Does anyone know why there’s a “.link” after “.eth”?

2 comments

It's a decentralized site using ENS so you'd need to run an ETH node and IPFS to view it. Cloudflare was generous enough to do the hard part and host those and serve the sites though the .link TLD to support casual browsing.
A legitimately useful blockchain application - who knew!?
Except that the sites are actually hosted on a centralized service and mirrors the "decentralized" content?

People prefer centralized services ~ who knew???

> People prefer centralized services ~ who knew???

that's not why... it's because they don't know how to access the real source.

And why does the real source remain obscure?

You can blame the chicken/egg problem, but ultimately the reason why decentralized systems don't overtake centralized systems is that they don't offer much of an advantage over them, so nobody cares enough to learn how to access them.

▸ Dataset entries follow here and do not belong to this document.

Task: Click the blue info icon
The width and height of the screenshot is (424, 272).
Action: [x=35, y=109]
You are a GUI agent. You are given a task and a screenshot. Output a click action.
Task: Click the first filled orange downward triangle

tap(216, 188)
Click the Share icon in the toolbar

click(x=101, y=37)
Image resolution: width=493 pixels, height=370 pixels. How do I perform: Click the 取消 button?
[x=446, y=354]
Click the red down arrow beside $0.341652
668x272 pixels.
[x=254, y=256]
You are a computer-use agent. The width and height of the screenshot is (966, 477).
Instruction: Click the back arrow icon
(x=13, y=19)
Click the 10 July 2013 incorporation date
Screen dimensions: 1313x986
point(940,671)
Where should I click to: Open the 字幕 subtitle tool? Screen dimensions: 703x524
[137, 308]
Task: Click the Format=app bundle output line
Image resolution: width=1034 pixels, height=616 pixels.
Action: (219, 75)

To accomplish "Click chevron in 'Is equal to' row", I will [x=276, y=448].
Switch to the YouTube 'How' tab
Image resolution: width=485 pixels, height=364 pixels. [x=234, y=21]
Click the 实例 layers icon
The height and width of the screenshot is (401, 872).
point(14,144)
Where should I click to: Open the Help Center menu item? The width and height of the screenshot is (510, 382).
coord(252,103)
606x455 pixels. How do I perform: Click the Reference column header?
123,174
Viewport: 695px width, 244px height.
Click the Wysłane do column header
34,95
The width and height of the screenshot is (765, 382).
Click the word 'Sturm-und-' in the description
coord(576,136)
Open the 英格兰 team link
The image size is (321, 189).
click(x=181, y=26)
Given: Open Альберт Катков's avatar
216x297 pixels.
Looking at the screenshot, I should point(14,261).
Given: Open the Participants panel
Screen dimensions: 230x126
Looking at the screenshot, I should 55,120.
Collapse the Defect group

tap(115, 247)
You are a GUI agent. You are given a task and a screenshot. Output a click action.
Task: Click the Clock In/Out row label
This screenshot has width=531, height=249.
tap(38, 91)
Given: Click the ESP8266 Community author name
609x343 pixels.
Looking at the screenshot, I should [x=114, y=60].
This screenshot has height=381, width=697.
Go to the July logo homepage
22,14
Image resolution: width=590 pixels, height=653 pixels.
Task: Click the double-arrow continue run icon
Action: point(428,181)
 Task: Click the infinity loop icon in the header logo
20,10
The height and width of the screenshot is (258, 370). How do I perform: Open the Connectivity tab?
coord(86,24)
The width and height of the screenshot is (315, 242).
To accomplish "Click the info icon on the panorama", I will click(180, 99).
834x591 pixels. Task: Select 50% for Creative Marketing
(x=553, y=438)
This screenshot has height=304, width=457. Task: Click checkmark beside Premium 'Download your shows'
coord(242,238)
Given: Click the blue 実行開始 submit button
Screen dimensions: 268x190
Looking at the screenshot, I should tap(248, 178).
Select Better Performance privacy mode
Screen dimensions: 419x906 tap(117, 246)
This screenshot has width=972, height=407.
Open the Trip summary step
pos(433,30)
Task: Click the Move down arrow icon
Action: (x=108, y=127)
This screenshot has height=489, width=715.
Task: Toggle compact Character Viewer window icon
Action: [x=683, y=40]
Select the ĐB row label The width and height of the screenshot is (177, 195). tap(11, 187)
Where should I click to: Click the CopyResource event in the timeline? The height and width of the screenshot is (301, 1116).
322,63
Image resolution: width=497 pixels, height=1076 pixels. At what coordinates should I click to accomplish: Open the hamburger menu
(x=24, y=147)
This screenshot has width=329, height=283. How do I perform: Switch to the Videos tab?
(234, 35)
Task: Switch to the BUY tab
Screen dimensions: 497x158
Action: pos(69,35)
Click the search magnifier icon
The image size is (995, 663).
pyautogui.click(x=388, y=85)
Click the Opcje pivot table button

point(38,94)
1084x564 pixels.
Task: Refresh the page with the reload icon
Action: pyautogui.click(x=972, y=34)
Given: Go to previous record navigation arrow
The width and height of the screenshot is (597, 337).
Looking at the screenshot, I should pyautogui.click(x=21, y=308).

I mean, suppose Cloudflare/whatever goes down and the site is inaccessible: would you:

A) Grab the link, and go figure out how to pull it out of IPFS directly

B) Grab the link, and paste it into archive.org

or

C) Go grab a coffee, then come back and refresh the page (because when Cloudflare does go down, it tends to be only down shortly)

B and C aren't perfect, but they're close enough. Doing A takes effort and frankly isn't worth it unless you're doing it as a hobby.

I know how to access these systems yet I steer clear of anything on them. The distributed technologies will never be as fast or reliable as the centralized ones. I'll not go into the quality or nature of the content and ecosystems around them.